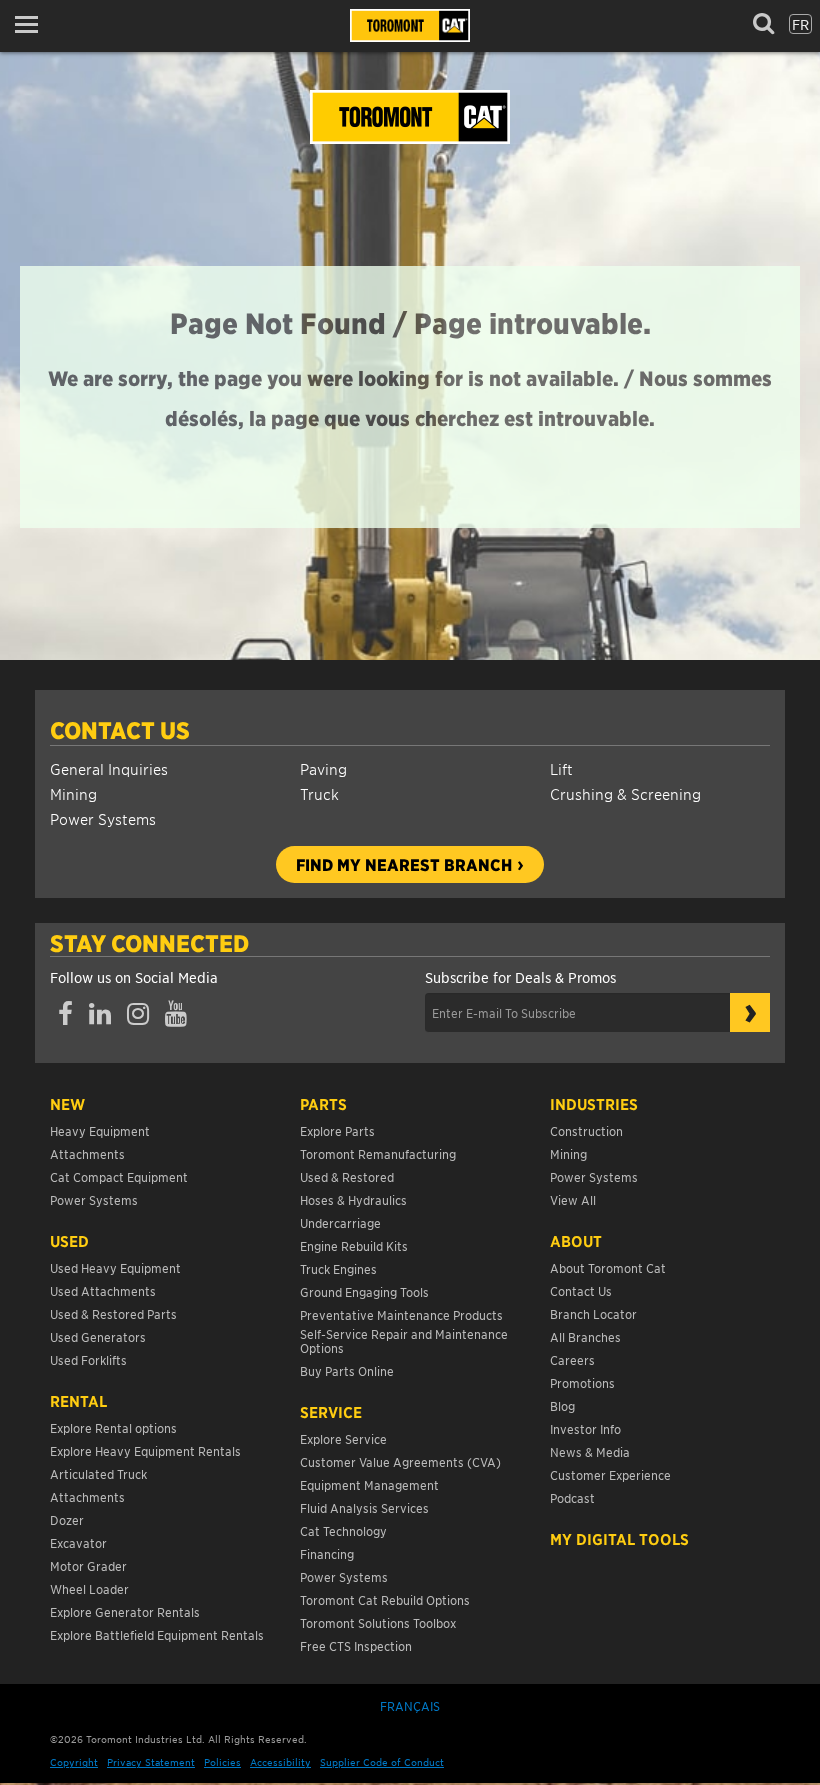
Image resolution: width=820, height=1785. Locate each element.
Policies (222, 1761)
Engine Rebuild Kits (354, 1245)
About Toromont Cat (608, 1267)
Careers (572, 1359)
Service (331, 1412)
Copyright (74, 1761)
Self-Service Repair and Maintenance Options (404, 1340)
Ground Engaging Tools (364, 1291)
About (576, 1241)
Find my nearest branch (404, 864)
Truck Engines (338, 1268)
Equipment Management (369, 1484)
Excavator (78, 1542)
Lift (561, 768)
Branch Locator (593, 1313)
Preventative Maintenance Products (401, 1314)
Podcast (572, 1497)
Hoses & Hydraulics (353, 1199)
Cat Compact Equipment (119, 1176)
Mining (73, 793)
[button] (32, 24)
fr (800, 24)
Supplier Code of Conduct (382, 1761)
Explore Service (343, 1438)
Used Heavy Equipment (115, 1267)
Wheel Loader (89, 1588)
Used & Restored (347, 1176)
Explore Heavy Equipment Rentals (145, 1450)
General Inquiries (109, 768)
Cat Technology (343, 1530)
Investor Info (585, 1428)
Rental (78, 1401)
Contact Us (120, 730)
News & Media (590, 1451)
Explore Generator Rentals (125, 1611)
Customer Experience (610, 1474)
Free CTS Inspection (356, 1645)
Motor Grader (88, 1565)
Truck (319, 793)
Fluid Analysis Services (364, 1507)
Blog (562, 1405)
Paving (323, 768)
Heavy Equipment (100, 1130)
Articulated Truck (100, 1473)
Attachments (87, 1153)
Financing (327, 1553)
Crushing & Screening (625, 793)
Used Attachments (103, 1290)
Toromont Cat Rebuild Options (385, 1599)
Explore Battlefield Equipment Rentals (157, 1634)
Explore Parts (337, 1130)
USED (69, 1241)
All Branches (585, 1336)
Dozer (67, 1519)
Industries (594, 1104)
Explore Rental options (113, 1427)
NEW (67, 1104)
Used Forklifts (88, 1359)
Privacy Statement (151, 1761)
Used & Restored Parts (113, 1313)
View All (573, 1199)
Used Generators (98, 1336)
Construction (586, 1130)
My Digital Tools (619, 1539)
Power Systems (103, 818)
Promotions (582, 1382)
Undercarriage (340, 1222)
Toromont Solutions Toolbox (378, 1622)
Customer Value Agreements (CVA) (402, 1461)
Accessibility (280, 1761)
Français (410, 1705)
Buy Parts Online (347, 1370)
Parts (323, 1104)
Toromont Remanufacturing (378, 1153)
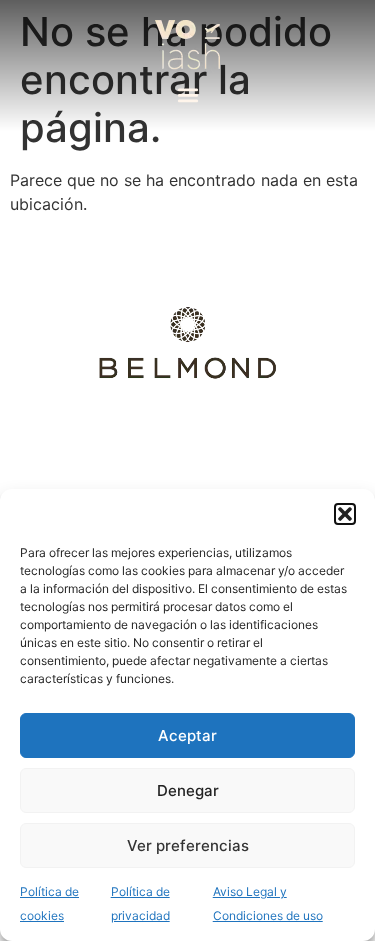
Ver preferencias (188, 845)
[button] (345, 514)
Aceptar (187, 735)
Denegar (188, 790)
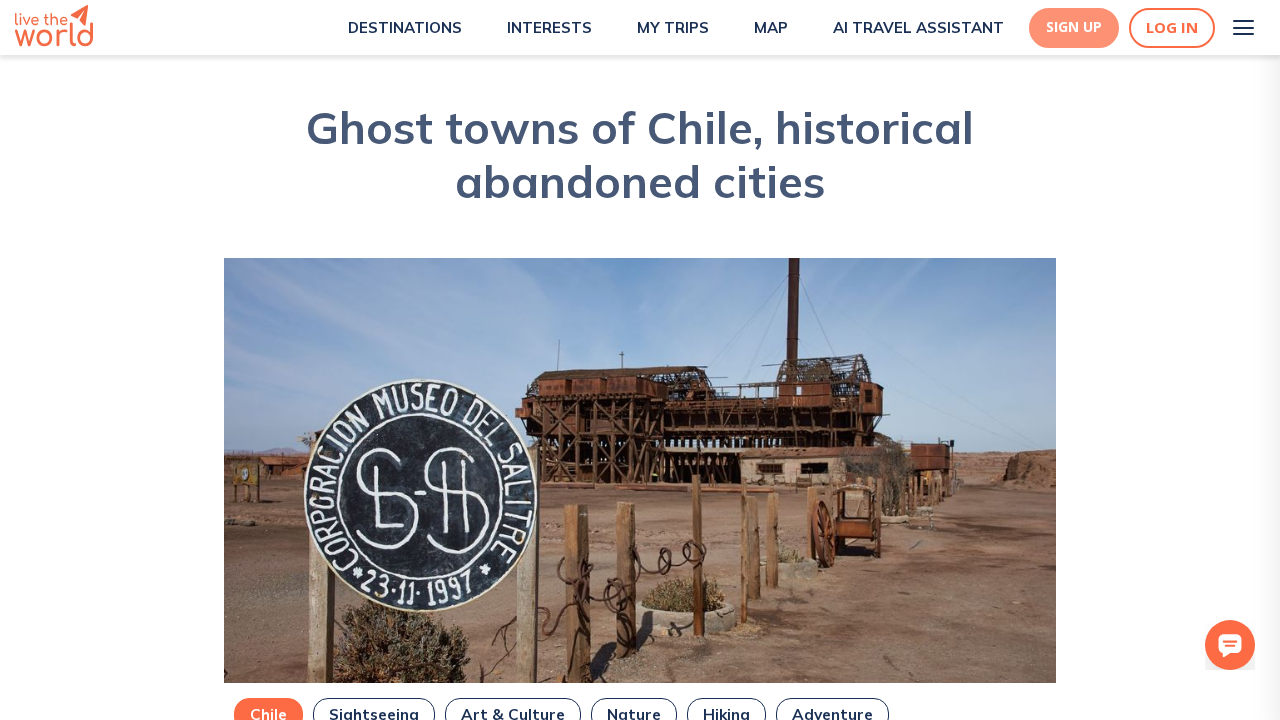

● ● ●

**Activity**
From the data above, return every line from the line that has "Excavator (78, 1542)" up to and including the line that has "Blog (562, 1405)", exactly.

**Output below**
Excavator (78, 1542)
Lift (561, 768)
Branch Locator (593, 1313)
Preventative Maintenance Products (401, 1314)
Podcast (572, 1497)
Hoses & Hydraulics (353, 1199)
Cat Compact Equipment (119, 1176)
Mining (73, 793)
[button] (32, 24)
fr (800, 24)
Supplier Code of Conduct (382, 1761)
Explore Service (343, 1438)
Used Heavy Equipment (115, 1267)
Wheel Loader (89, 1588)
Used & Restored (347, 1176)
Explore Heavy Equipment Rentals (145, 1450)
General Inquiries (109, 768)
Cat Technology (343, 1530)
Investor Info (585, 1428)
Rental (78, 1401)
Contact Us (120, 730)
News & Media (590, 1451)
Explore Generator Rentals (125, 1611)
Customer Experience (610, 1474)
Free CTS Inspection (356, 1645)
Motor Grader (88, 1565)
Truck (319, 793)
Fluid Analysis Services (364, 1507)
Blog (562, 1405)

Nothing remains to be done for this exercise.